One thing has not lost its power in the age of virtual interaction: actual punk shows. Today it’s more important than ever that people come together to interact in person beyond the gaze of market analysts and federal investigators. If people no longer buy records, they will still go to see the bands whose music they download; if people no longer read interviews in ’zines, they will still listen to bands talk between songs. As we lose ground for political content in liner notes and ’zines, we have to regain it at shows. Now is the time for punk bands to play in front of enormous banners proclaiming their stances, as Nausea used to; now is the time to bring radical speakers and movies and literature tables to shows, and to hold big potluck dinners before or after shows at which entire communities of punk rockers can get to know one another and lay plans for the future. The bands that set new precedents for exciting or challenging live shows will be the ones that keep d.i.y. punk alive, as they always have been.
The commercial hardcore scene, which, led by Victory records, parted ways from the rest of the punk underground in the early years of HeartattaCk’s existence, has finally washed up on the shores of corporate so-called success: those bands are playing for $20 a ticket at glitzy rock clubs now, or paying $75,000 (seriously! and they have to rent tour buses on top of that!) to get a spot on the Warped Tour.

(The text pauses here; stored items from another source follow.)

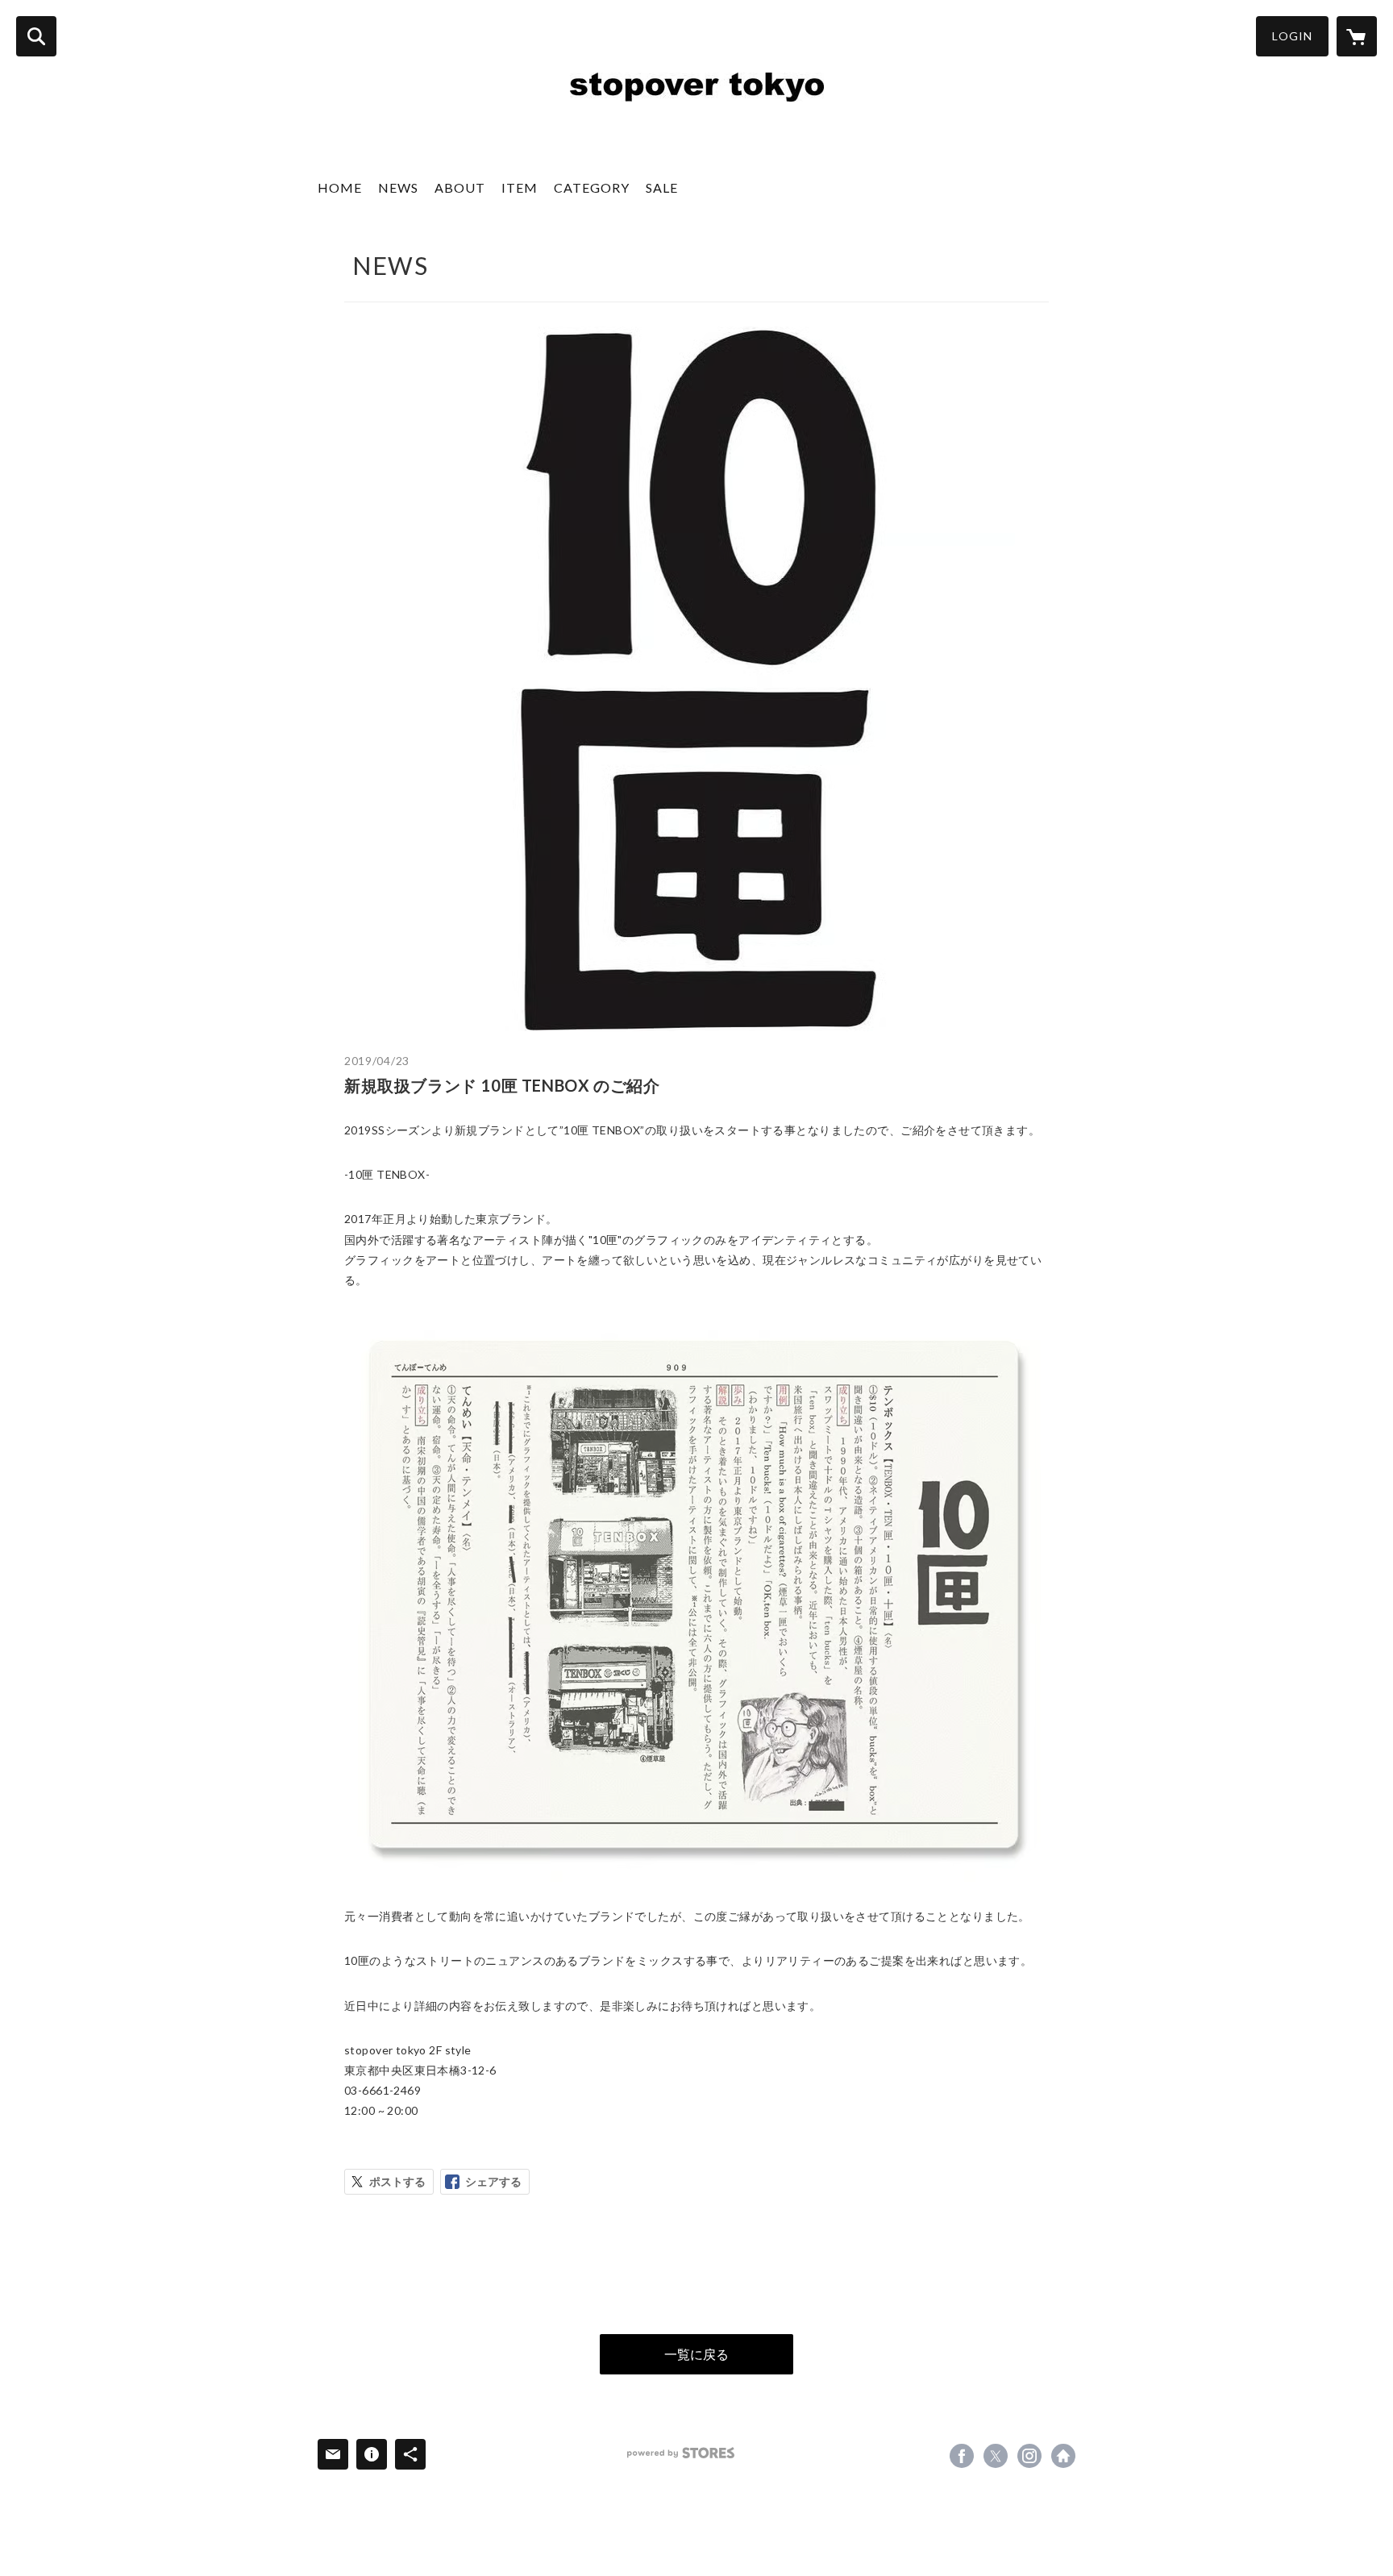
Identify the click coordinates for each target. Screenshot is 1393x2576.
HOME (340, 187)
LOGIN (1292, 36)
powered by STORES (681, 2453)
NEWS (398, 187)
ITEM (519, 187)
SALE (662, 187)
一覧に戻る (696, 2354)
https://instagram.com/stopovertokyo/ (1029, 2456)
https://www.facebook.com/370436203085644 (962, 2456)
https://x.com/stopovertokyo (995, 2456)
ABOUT (460, 187)
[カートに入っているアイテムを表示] (1357, 36)
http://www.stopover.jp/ (1063, 2456)
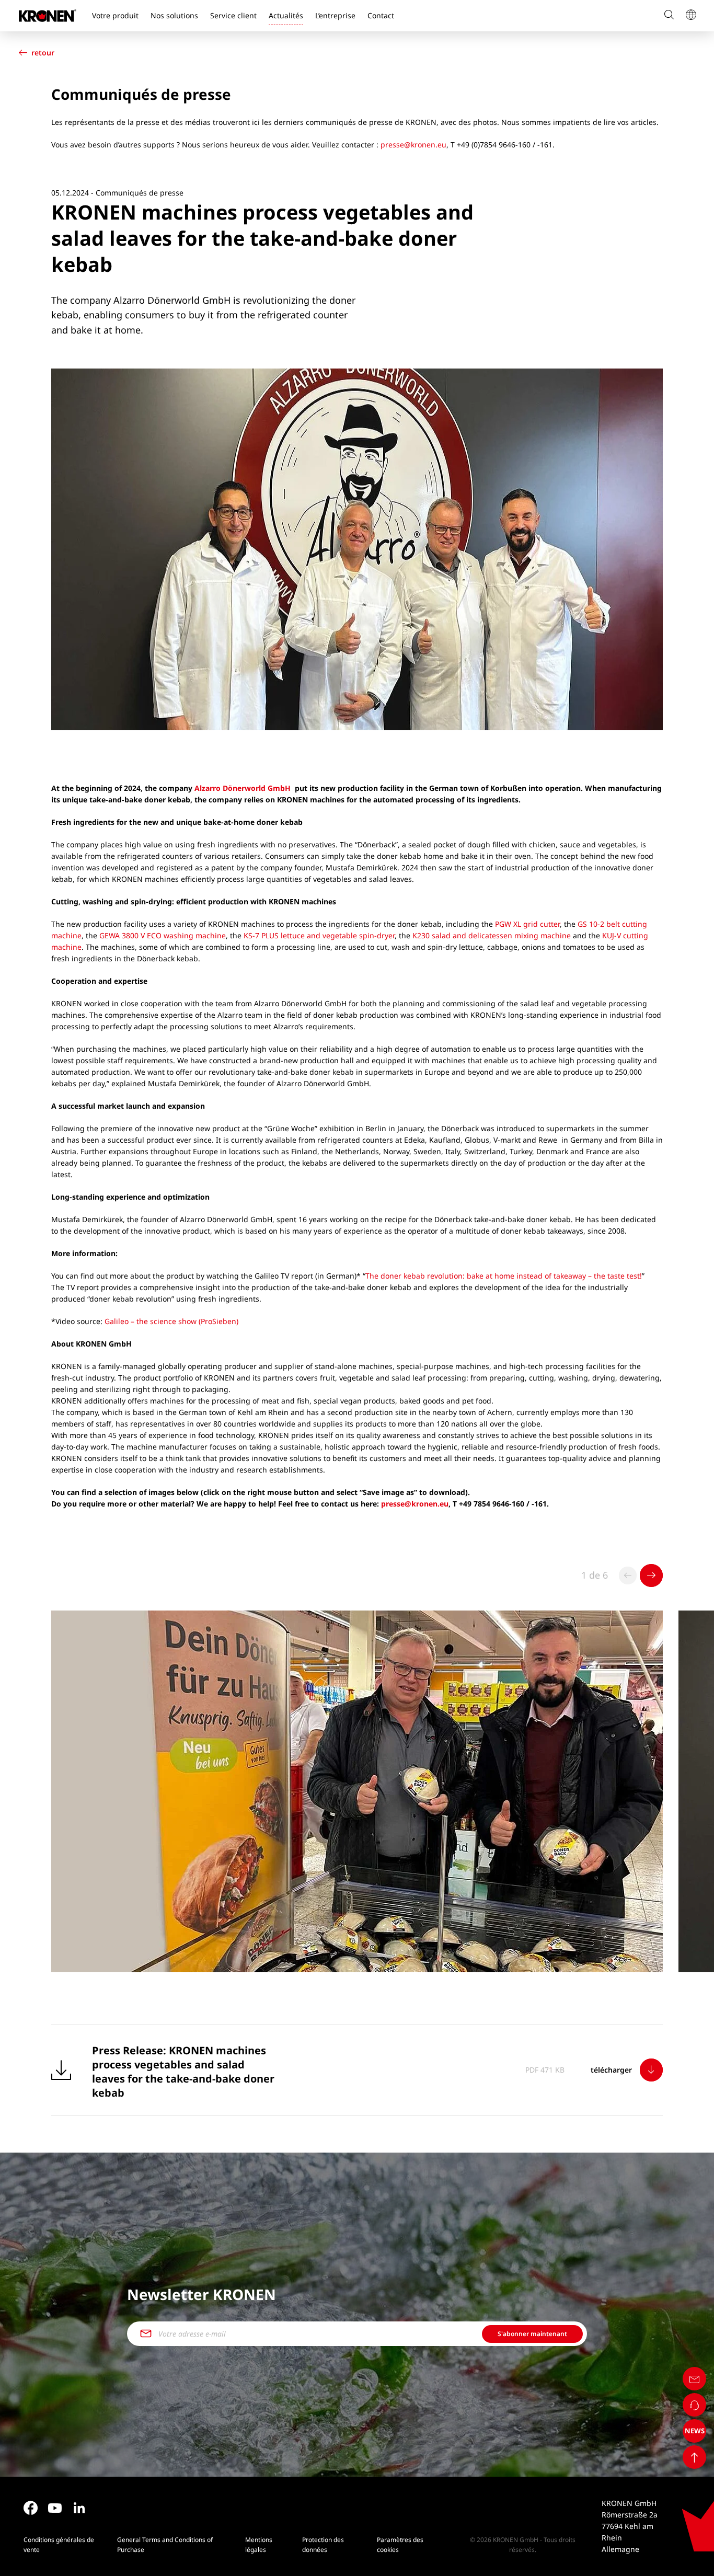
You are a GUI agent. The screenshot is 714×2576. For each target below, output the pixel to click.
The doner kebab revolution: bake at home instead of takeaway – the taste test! (503, 1276)
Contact (380, 15)
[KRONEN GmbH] (47, 15)
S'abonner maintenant (532, 2333)
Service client (233, 15)
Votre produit (115, 15)
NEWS (695, 2430)
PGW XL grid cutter (527, 924)
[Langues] (690, 15)
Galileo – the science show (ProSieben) (171, 1321)
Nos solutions (174, 15)
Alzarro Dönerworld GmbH (242, 788)
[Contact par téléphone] (694, 2405)
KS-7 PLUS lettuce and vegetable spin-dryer (319, 935)
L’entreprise (335, 15)
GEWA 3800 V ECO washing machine (162, 935)
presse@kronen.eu (413, 145)
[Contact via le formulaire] (694, 2378)
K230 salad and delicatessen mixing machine (492, 935)
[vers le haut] (694, 2457)
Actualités (286, 15)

This leaves a vacuum in the “entertainment industry” that d.i.y. punk should fill with something more meaningful than mere entertainment. The fact that HeartattaCk is calling it quits at this moment in time should pose no obstacle to this, but it certainly makes it more difficult to imagine how it can be accomplished. With a vacuum to fill in our society, a void to fill in our own community, and a world changing so fast we can barely keep up with it, us punks have our work cut out for us.
I’d like to conclude with a deep and heartfelt thanks to everyone who has helped sustain this magazine, and thus the punk community, for more than a decade now. As a dropout revolutionary whose life hopes are pinned to the total transformation of this society, the punk scene has been a major source of support and succor for well over half my life, and I owe a lot to anyone who has kept it alive and dangerous. I pledge to repay you in kind with my own efforts to maintain it, which I’ll be keeping up for decades to come.